Я вот, хоть и царь теперь, хоть и ношу шапку Мономаха, а все одно — чувствую себя здесь чужаком. Гостем, что заявился без приглашения на чужой праздник. Все эти залы бесконечные, анфилады, что тянутся, кажется, до самого горизонта, теряясь в зеркалах, которые множат их до бесконечности. Стены расписные, потолки, уходящие в небо. Золото, золото, золото! Везде! Не просто так, полосками или узорами. Оно тут живет. Оно заполняет все пространство, кричит о себе, давит. На лепнине, на мебели, на картинах в рамах. Картины, кстати, одна другой краше. Сюжеты разные — нимфы какие-то голые, мужики бородатые с умными лицами, бабы пышнотелые с румяными щеками. И все это — на фоне золота.
Иду я по этим залам, а мои орлы за мной плетутся. Охрана из казаков все никак не привыкнет. Почиталин головой крутит. Вроде уже не один месяц как тут обживаются, а все-равно обстановка бьет по башке. Прислуга. Это отдельная песня. Сотни их, наверное. Целая армия. Чистые, напомаженные, в ливреях, что иному полковнику не снились. Стоят вдоль стен, не шелохнутся почти. Тени. Смотрят тебе в спину, и не поймешь, что у них на уме. Страх? Уважение? А главное — их много. Зачем столько? Что они тут делают весь день? Полируют золото? Сдувают пылинки с этих пышных жоп на картинах?

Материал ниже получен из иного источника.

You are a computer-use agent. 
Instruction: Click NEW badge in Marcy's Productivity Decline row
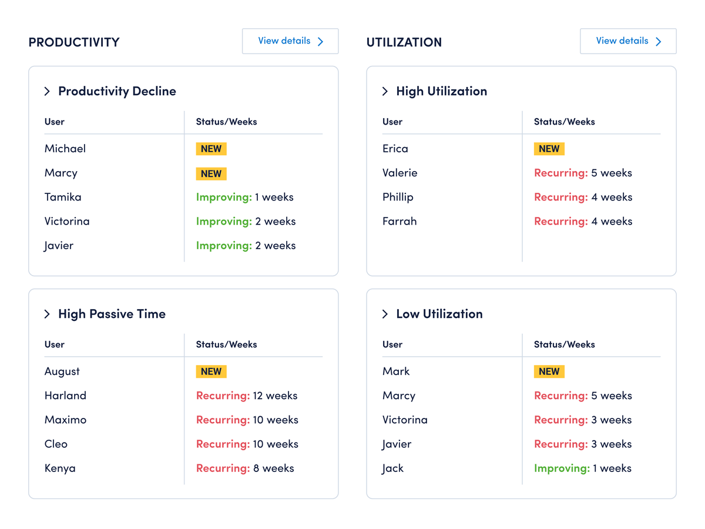pyautogui.click(x=211, y=173)
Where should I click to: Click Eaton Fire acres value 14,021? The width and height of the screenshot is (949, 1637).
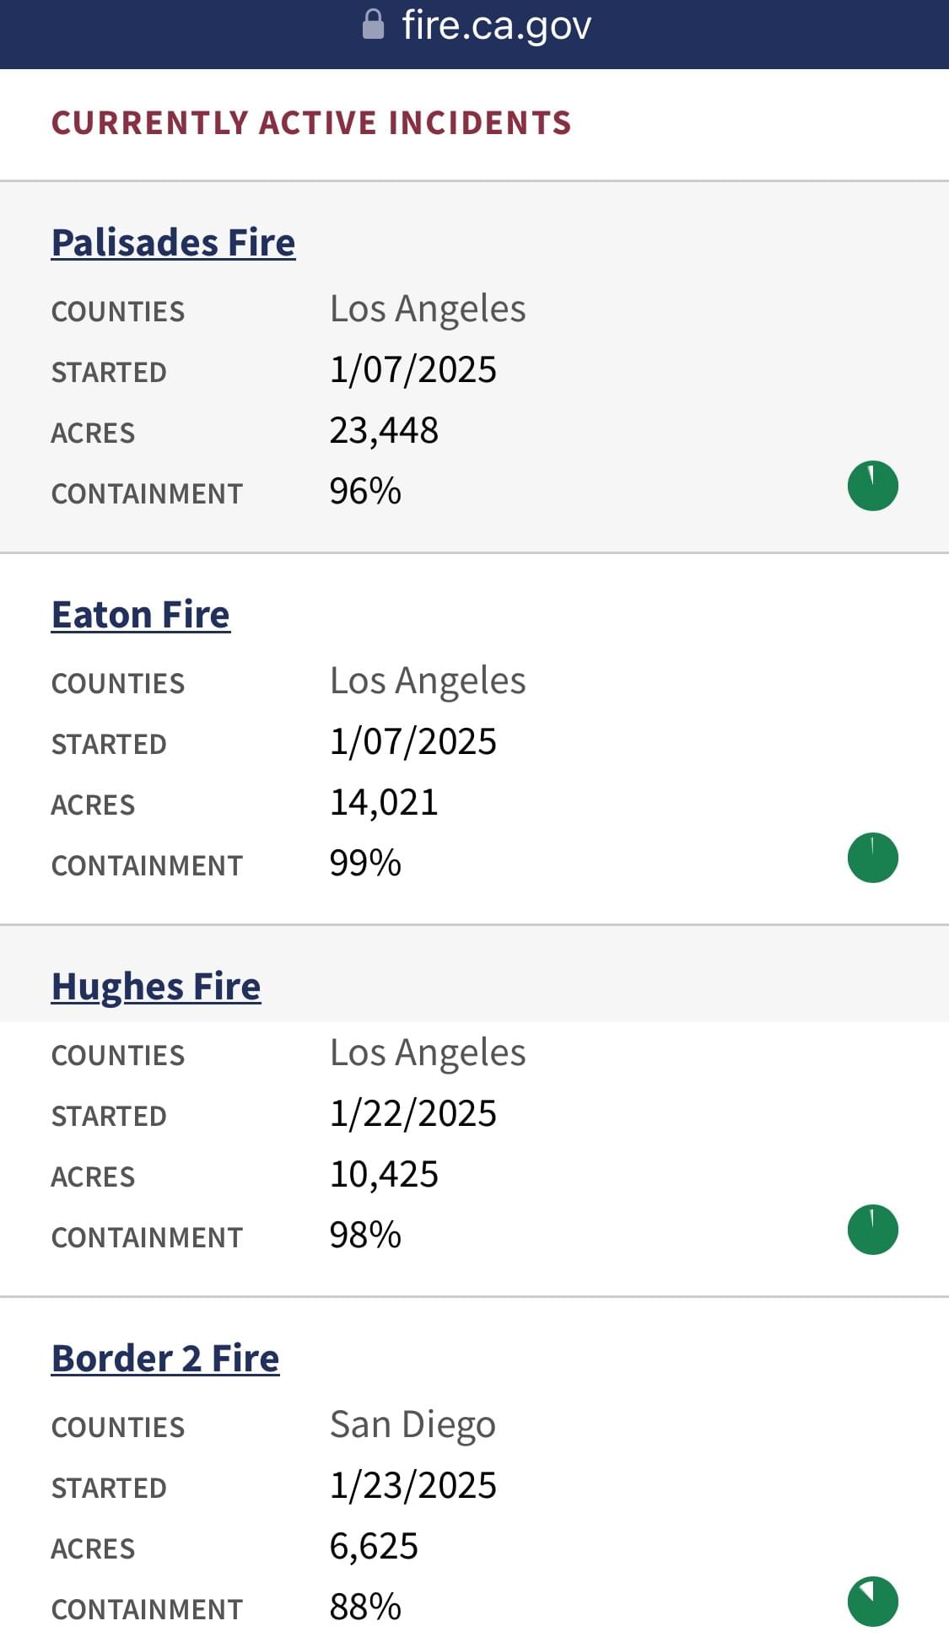[384, 803]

Мне этот дворец — как тюрьма золотая. Бездушная. Красивая, конечно, спору нет. Но… не живая. Не дышит, как Москва. Здесь все напоказ. Для послов, для гостей заморских, для тех, кто ценит эту мишуру. Царская резиденция? Да пусть сами в ней живут! Мне хватит Теремка в Москве. Или даже избы в Оренбурге. Там хоть понятно, для чего ты живешь, за кого воюешь.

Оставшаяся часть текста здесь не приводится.